* _WHAT YOU SHOULD DO_: Return every line of the data exactly as it stands.

(Stored items)
=-=-=-=-=

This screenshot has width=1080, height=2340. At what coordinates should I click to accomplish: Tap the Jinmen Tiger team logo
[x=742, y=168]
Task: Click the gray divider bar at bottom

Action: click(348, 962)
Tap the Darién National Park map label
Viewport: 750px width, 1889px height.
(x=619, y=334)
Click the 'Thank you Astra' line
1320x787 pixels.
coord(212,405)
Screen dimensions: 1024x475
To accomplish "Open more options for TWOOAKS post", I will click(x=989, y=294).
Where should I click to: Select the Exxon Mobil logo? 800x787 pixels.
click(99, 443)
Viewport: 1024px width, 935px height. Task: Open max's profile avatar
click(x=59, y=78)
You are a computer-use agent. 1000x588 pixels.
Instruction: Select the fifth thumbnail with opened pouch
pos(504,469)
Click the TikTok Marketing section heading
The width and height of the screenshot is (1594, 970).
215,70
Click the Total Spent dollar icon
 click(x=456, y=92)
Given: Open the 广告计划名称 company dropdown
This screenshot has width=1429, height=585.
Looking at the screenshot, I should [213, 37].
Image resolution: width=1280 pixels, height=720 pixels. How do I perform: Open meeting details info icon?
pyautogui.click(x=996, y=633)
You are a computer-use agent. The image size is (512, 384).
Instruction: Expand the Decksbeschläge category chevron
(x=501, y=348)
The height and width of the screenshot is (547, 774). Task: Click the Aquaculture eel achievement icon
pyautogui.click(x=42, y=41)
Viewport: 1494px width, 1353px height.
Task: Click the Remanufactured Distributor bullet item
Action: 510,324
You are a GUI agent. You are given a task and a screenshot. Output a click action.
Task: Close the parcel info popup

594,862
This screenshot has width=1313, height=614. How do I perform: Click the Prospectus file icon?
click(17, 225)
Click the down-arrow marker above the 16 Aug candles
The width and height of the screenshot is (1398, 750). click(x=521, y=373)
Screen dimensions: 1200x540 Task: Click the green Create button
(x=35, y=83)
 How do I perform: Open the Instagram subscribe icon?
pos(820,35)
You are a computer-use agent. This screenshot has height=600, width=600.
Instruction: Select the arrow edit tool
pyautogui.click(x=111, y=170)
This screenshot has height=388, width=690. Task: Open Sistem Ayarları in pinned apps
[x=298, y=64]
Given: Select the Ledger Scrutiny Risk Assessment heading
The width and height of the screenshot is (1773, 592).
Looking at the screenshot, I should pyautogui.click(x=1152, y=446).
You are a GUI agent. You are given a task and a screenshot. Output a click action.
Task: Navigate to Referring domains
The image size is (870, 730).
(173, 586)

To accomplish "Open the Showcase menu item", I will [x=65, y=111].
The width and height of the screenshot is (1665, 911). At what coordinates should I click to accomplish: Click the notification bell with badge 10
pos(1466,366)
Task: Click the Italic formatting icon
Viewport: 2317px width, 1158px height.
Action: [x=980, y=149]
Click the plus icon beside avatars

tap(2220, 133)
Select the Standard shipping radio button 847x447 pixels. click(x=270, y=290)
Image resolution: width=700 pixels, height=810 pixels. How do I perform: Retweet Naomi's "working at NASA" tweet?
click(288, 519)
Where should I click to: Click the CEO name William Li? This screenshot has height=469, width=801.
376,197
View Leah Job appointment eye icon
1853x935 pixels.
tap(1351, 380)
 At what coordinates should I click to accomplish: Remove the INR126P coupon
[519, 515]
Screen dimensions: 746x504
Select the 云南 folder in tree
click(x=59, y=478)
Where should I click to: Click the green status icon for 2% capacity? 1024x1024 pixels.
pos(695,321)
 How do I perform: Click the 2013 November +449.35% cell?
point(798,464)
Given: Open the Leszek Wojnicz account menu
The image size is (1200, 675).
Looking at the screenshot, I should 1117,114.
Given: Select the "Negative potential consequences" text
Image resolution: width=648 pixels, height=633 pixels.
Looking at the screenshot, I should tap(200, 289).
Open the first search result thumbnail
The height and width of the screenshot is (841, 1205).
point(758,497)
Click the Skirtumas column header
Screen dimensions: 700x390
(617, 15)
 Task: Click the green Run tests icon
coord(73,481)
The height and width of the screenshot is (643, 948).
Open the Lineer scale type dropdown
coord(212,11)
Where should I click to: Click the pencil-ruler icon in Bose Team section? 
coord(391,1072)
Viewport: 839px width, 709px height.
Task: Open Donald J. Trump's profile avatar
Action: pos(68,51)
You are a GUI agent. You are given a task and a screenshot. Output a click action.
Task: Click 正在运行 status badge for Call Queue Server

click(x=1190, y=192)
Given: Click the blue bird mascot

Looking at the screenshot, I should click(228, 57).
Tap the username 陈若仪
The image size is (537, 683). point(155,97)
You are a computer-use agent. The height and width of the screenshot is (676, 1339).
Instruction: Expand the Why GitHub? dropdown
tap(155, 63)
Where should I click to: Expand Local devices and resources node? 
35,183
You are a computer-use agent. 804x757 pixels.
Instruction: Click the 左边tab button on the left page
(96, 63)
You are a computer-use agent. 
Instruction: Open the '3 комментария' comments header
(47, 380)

=-=-=-=-=

* _RESULT BELOW_:
This screenshot has width=1080, height=2340. At what coordinates should I click to accomplish: Tap the Jinmen Tiger team logo
[x=742, y=168]
Task: Click the gray divider bar at bottom

Action: click(348, 962)
Tap the Darién National Park map label
Viewport: 750px width, 1889px height.
(x=619, y=334)
Click the 'Thank you Astra' line
1320x787 pixels.
coord(212,405)
Screen dimensions: 1024x475
To accomplish "Open more options for TWOOAKS post", I will click(x=989, y=294).
Where should I click to: Select the Exxon Mobil logo? 800x787 pixels.
click(99, 443)
Viewport: 1024px width, 935px height. Task: Open max's profile avatar
click(x=59, y=78)
You are a computer-use agent. 1000x588 pixels.
Instruction: Select the fifth thumbnail with opened pouch
pos(504,469)
Click the TikTok Marketing section heading
The width and height of the screenshot is (1594, 970).
215,70
Click the Total Spent dollar icon
 click(x=456, y=92)
Given: Open the 广告计划名称 company dropdown
This screenshot has width=1429, height=585.
Looking at the screenshot, I should [213, 37].
Image resolution: width=1280 pixels, height=720 pixels. How do I perform: Open meeting details info icon?
pyautogui.click(x=996, y=633)
You are a computer-use agent. The image size is (512, 384).
Instruction: Expand the Decksbeschläge category chevron
(x=501, y=348)
The height and width of the screenshot is (547, 774). Task: Click the Aquaculture eel achievement icon
pyautogui.click(x=42, y=41)
Viewport: 1494px width, 1353px height.
Task: Click the Remanufactured Distributor bullet item
Action: 510,324
You are a GUI agent. You are given a task and a screenshot. Output a click action.
Task: Close the parcel info popup

594,862
This screenshot has width=1313, height=614. How do I perform: Click the Prospectus file icon?
click(17, 225)
Click the down-arrow marker above the 16 Aug candles
The width and height of the screenshot is (1398, 750). click(x=521, y=373)
Screen dimensions: 1200x540 Task: Click the green Create button
(x=35, y=83)
 How do I perform: Open the Instagram subscribe icon?
pos(820,35)
You are a computer-use agent. This screenshot has height=600, width=600.
Instruction: Select the arrow edit tool
pyautogui.click(x=111, y=170)
This screenshot has height=388, width=690. Task: Open Sistem Ayarları in pinned apps
[x=298, y=64]
Given: Select the Ledger Scrutiny Risk Assessment heading
The width and height of the screenshot is (1773, 592).
Looking at the screenshot, I should pyautogui.click(x=1152, y=446).
You are a GUI agent. You are given a task and a screenshot. Output a click action.
Task: Navigate to Referring domains
The image size is (870, 730).
(173, 586)

To accomplish "Open the Showcase menu item", I will [x=65, y=111].
The width and height of the screenshot is (1665, 911). At what coordinates should I click to accomplish: Click the notification bell with badge 10
pos(1466,366)
Task: Click the Italic formatting icon
Viewport: 2317px width, 1158px height.
Action: [x=980, y=149]
Click the plus icon beside avatars

tap(2220, 133)
Select the Standard shipping radio button 847x447 pixels. click(x=270, y=290)
Image resolution: width=700 pixels, height=810 pixels. How do I perform: Retweet Naomi's "working at NASA" tweet?
click(288, 519)
Where should I click to: Click the CEO name William Li? This screenshot has height=469, width=801.
376,197
View Leah Job appointment eye icon
1853x935 pixels.
tap(1351, 380)
 At what coordinates should I click to accomplish: Remove the INR126P coupon
[519, 515]
Screen dimensions: 746x504
Select the 云南 folder in tree
click(x=59, y=478)
Where should I click to: Click the green status icon for 2% capacity? 1024x1024 pixels.
pos(695,321)
 How do I perform: Click the 2013 November +449.35% cell?
point(798,464)
Given: Open the Leszek Wojnicz account menu
The image size is (1200, 675).
Looking at the screenshot, I should 1117,114.
Given: Select the "Negative potential consequences" text
Image resolution: width=648 pixels, height=633 pixels.
Looking at the screenshot, I should tap(200, 289).
Open the first search result thumbnail
The height and width of the screenshot is (841, 1205).
point(758,497)
Click the Skirtumas column header
Screen dimensions: 700x390
(617, 15)
 Task: Click the green Run tests icon
coord(73,481)
The height and width of the screenshot is (643, 948).
Open the Lineer scale type dropdown
coord(212,11)
Where should I click to: Click the pencil-ruler icon in Bose Team section? 
coord(391,1072)
Viewport: 839px width, 709px height.
Task: Open Donald J. Trump's profile avatar
Action: pos(68,51)
You are a GUI agent. You are given a task and a screenshot. Output a click action.
Task: Click 正在运行 status badge for Call Queue Server

click(x=1190, y=192)
Given: Click the blue bird mascot

Looking at the screenshot, I should click(228, 57).
Tap the username 陈若仪
The image size is (537, 683). point(155,97)
You are a computer-use agent. The height and width of the screenshot is (676, 1339).
Instruction: Expand the Why GitHub? dropdown
tap(155, 63)
Where should I click to: Expand Local devices and resources node? 
35,183
You are a computer-use agent. 804x757 pixels.
Instruction: Click the 左边tab button on the left page
(96, 63)
You are a computer-use agent. 
Instruction: Open the '3 комментария' comments header
(47, 380)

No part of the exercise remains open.